== TASK MATERIAL ==

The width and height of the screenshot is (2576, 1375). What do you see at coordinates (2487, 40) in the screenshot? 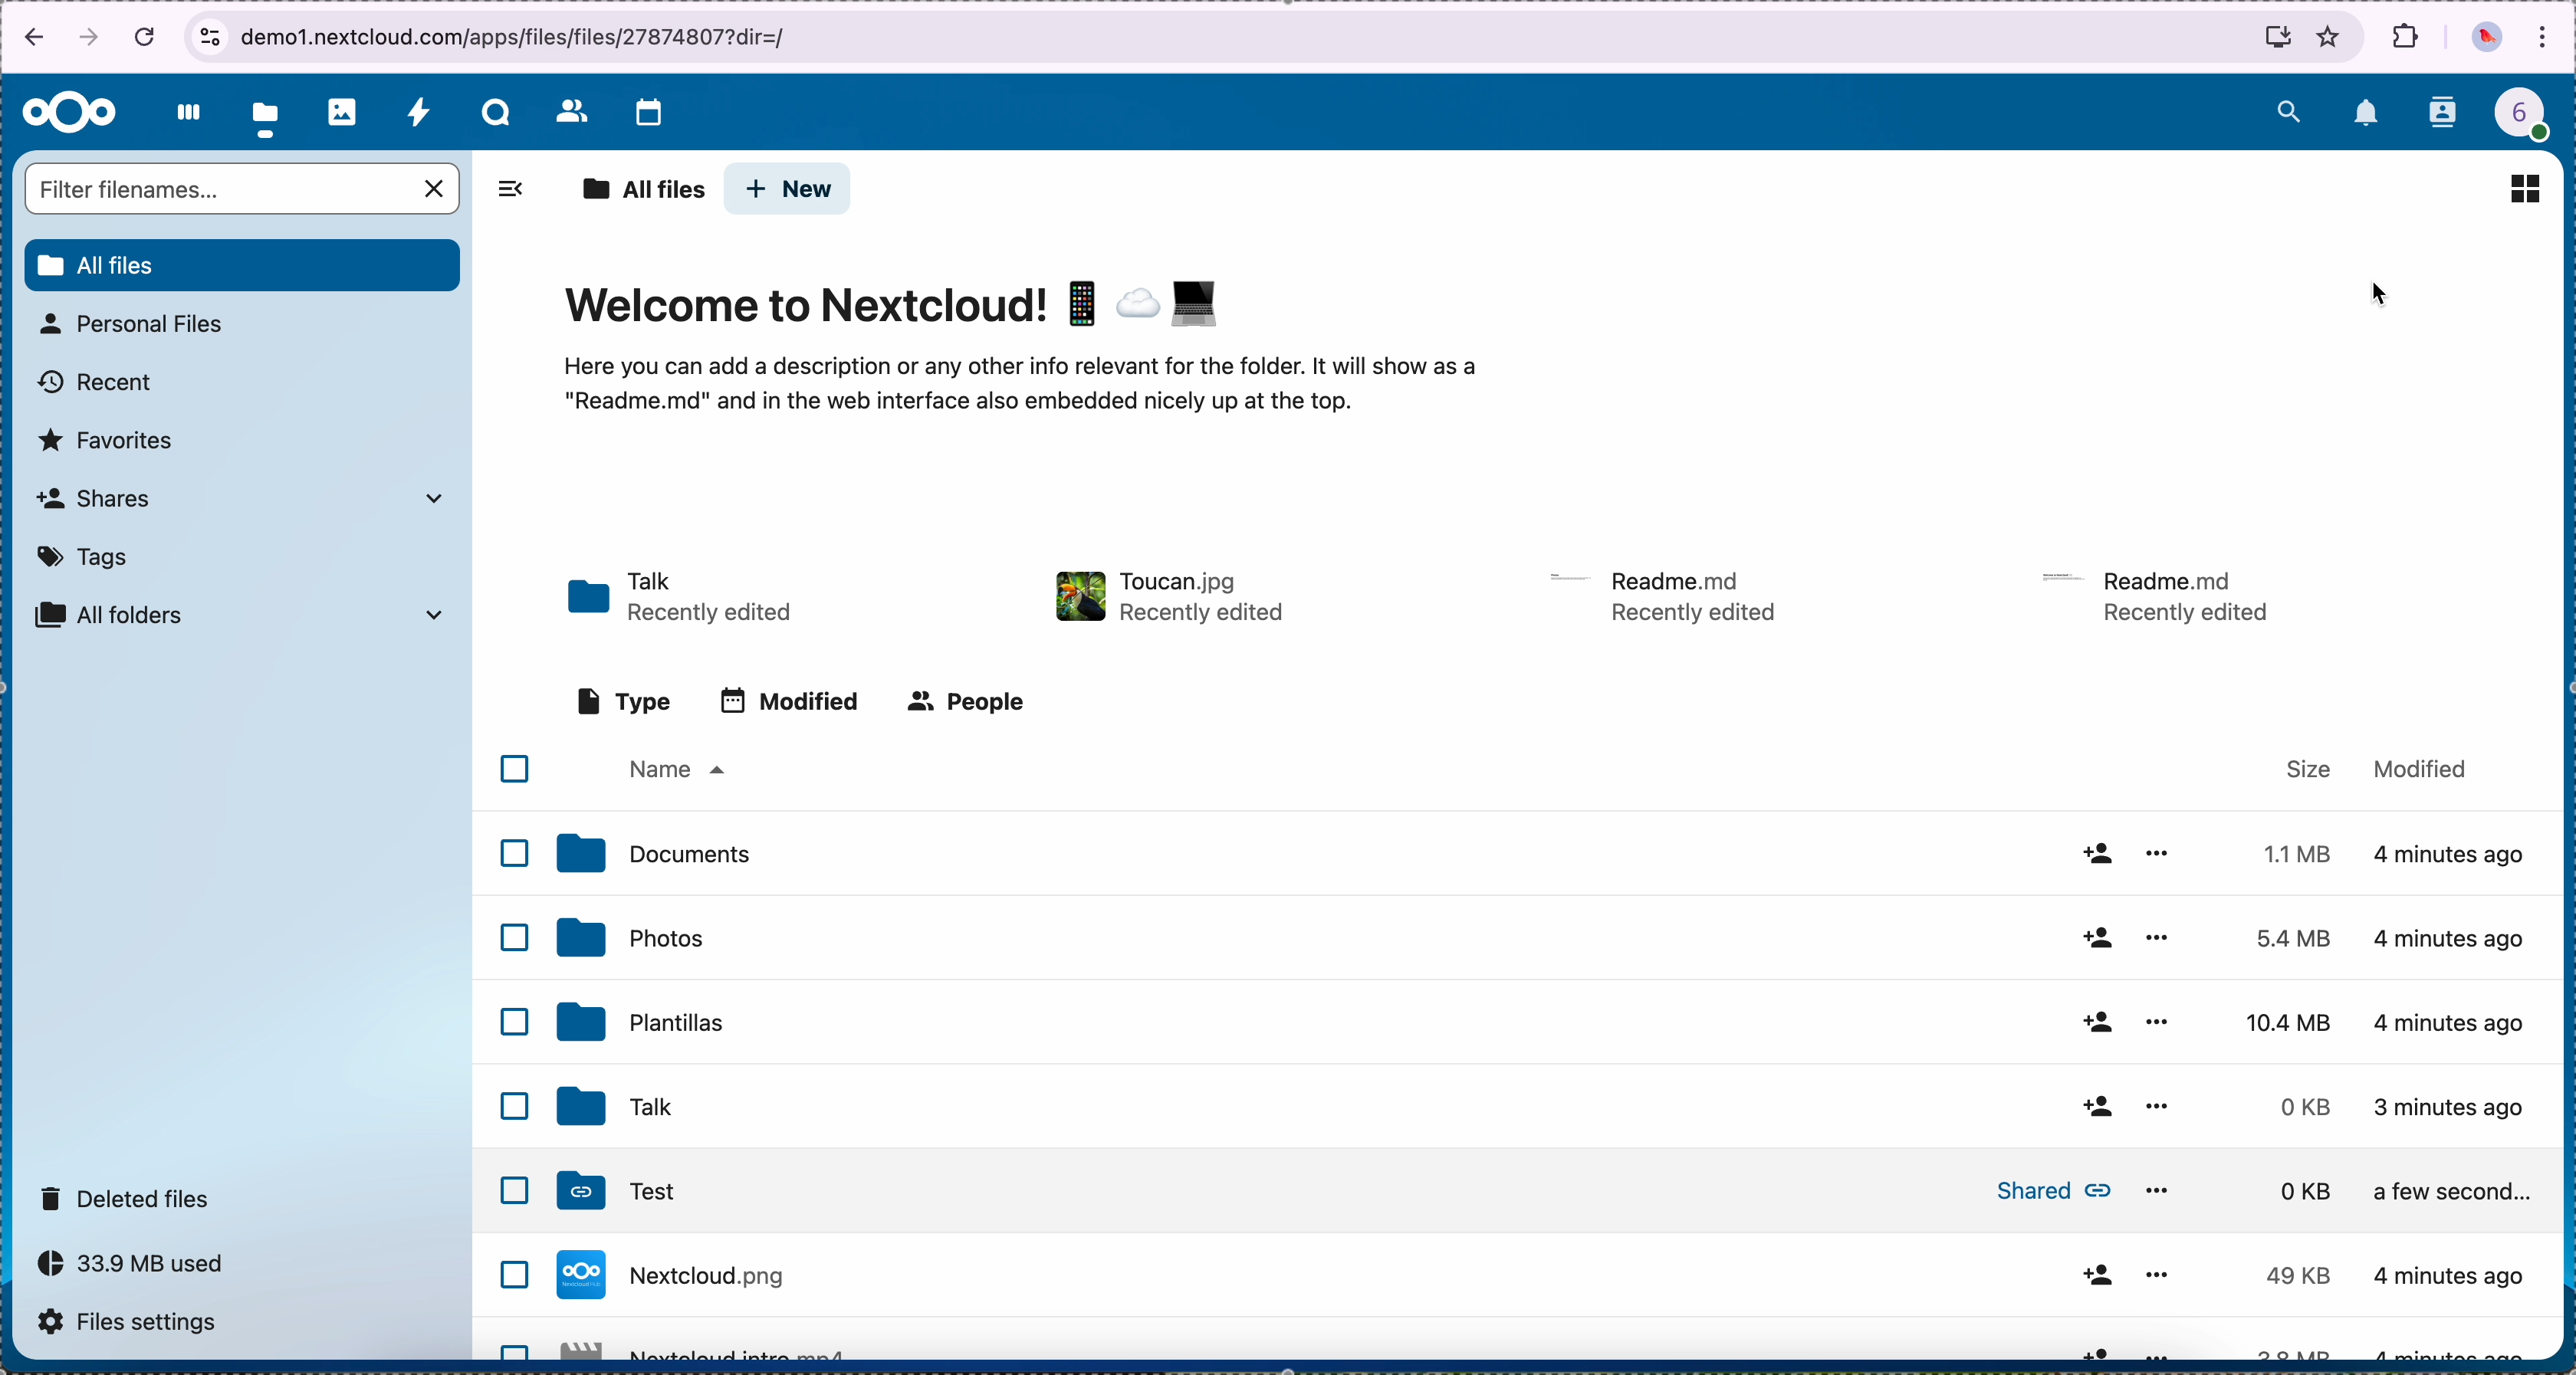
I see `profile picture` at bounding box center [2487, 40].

===
== TASK MATERIAL ==

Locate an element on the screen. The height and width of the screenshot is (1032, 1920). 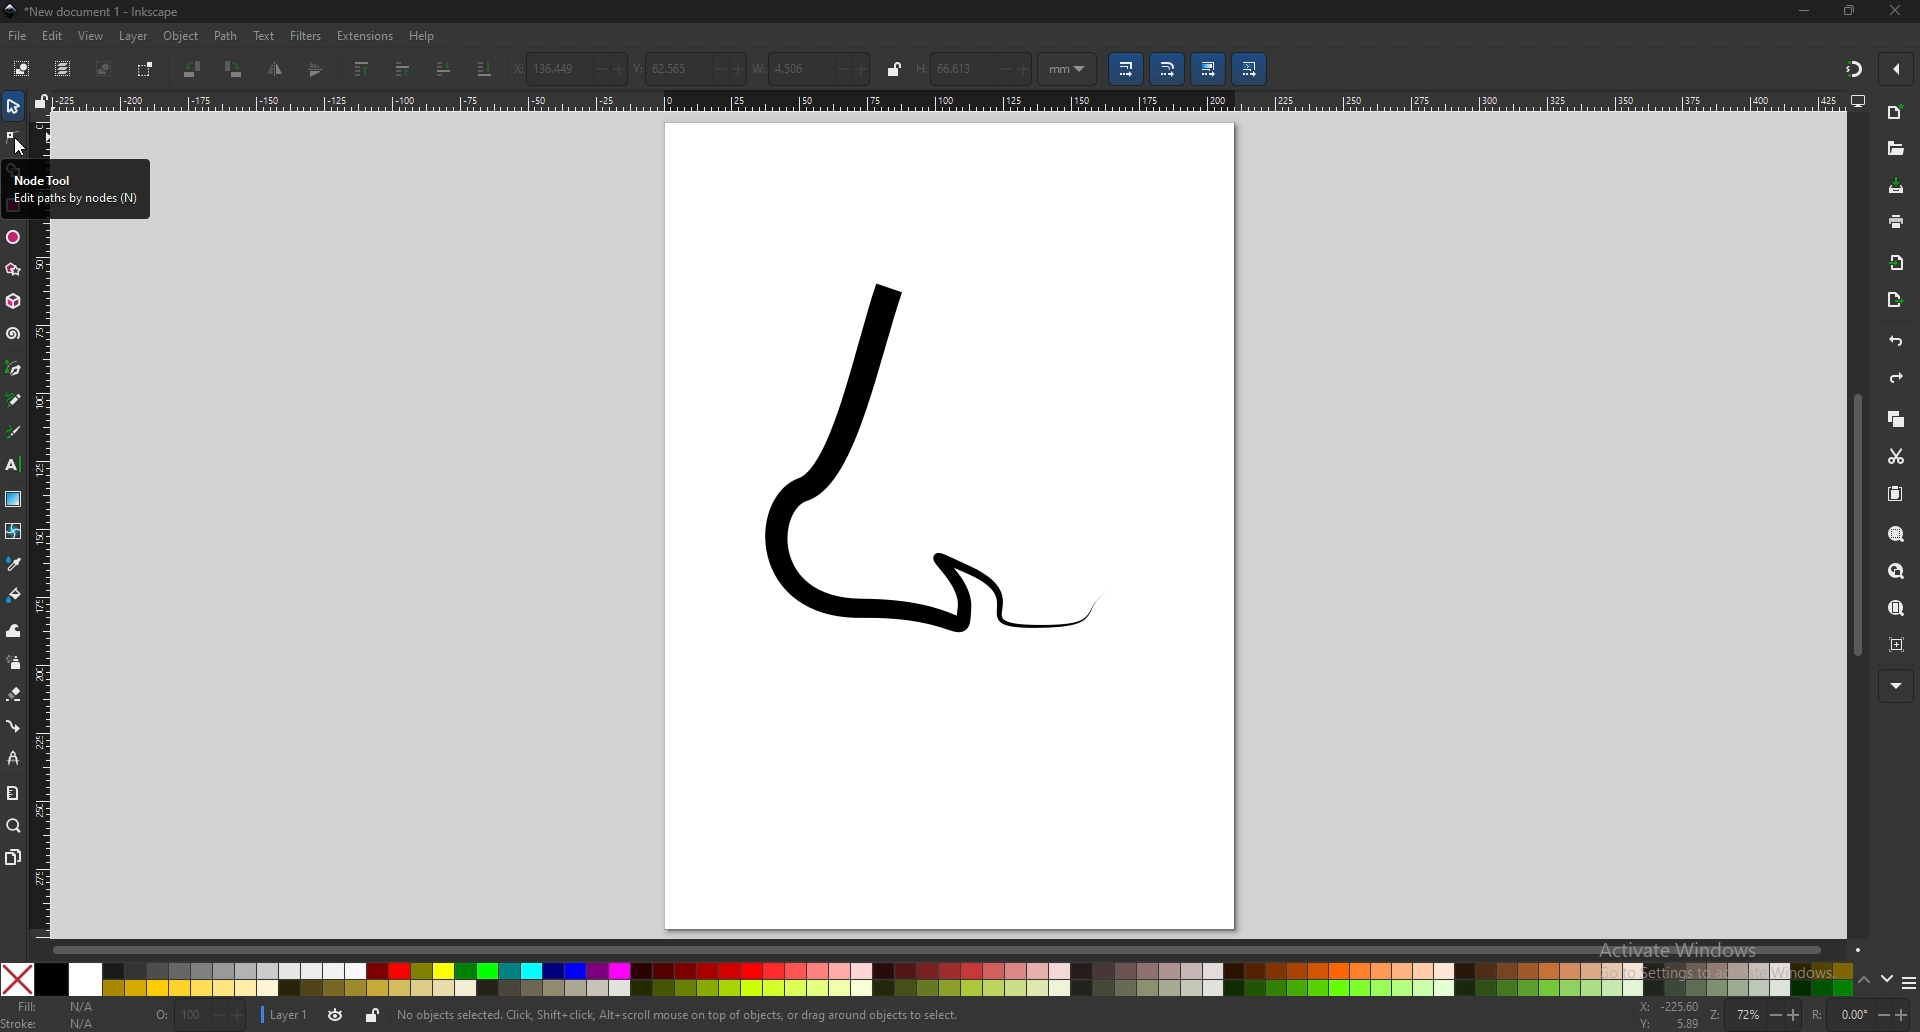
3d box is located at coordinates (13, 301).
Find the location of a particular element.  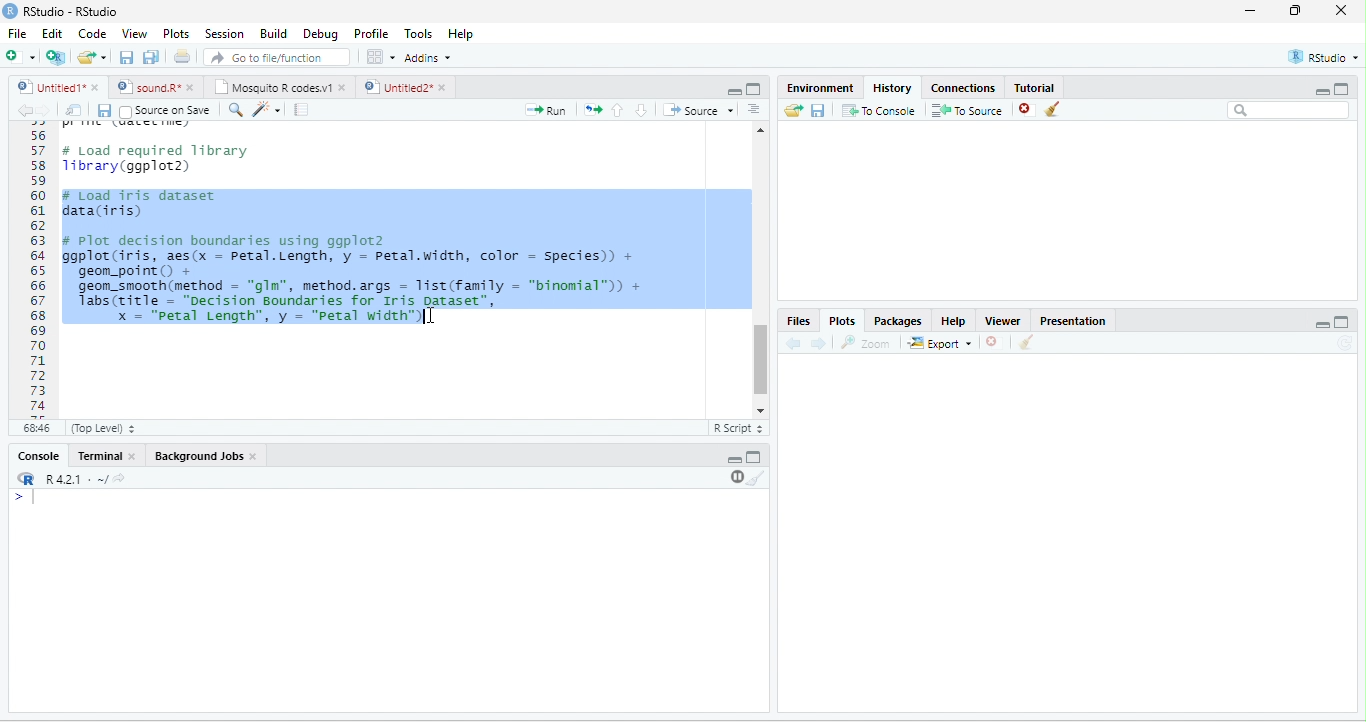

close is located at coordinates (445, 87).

===

TASK DIRECTIONS – In the stretch from the line containing "The width and" through the line containing "center [2487, 40].", change "screenshot" to "screen capture" and reproduce those lines with everything else unchanged. Give only those lines, and leave the pictures out.

TASK SOLUTION –
The width and height of the screen capture is (2576, 1375). What do you see at coordinates (2487, 40) in the screen capture? 
I see `profile picture` at bounding box center [2487, 40].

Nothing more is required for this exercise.